(Items from a dataset)
# # #

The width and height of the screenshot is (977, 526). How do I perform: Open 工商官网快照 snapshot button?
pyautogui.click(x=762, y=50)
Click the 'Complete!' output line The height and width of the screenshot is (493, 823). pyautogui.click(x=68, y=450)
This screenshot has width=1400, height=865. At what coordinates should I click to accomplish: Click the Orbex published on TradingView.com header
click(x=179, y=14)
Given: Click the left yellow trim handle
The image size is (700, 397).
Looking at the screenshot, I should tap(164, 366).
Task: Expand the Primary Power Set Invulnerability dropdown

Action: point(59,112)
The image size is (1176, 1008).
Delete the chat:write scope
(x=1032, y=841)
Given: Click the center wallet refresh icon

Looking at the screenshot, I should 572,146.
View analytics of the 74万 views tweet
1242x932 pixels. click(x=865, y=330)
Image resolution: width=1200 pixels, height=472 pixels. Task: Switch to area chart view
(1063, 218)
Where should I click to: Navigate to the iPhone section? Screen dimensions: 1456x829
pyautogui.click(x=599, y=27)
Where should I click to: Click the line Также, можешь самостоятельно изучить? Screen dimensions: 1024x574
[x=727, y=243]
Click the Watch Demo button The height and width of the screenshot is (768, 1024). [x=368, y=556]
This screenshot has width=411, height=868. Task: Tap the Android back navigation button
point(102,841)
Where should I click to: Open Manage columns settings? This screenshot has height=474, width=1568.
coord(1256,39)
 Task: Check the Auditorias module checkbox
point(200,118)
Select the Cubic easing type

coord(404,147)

# # #

From the records above, print only the lines between the one holding "Click the 'Complete!'" and the one holding "Given: Click the left yellow trim handle", inclusive, exactly as they stand.

Click the 'Complete!' output line The height and width of the screenshot is (493, 823). pyautogui.click(x=68, y=450)
This screenshot has width=1400, height=865. At what coordinates should I click to accomplish: Click the Orbex published on TradingView.com header
click(x=179, y=14)
Given: Click the left yellow trim handle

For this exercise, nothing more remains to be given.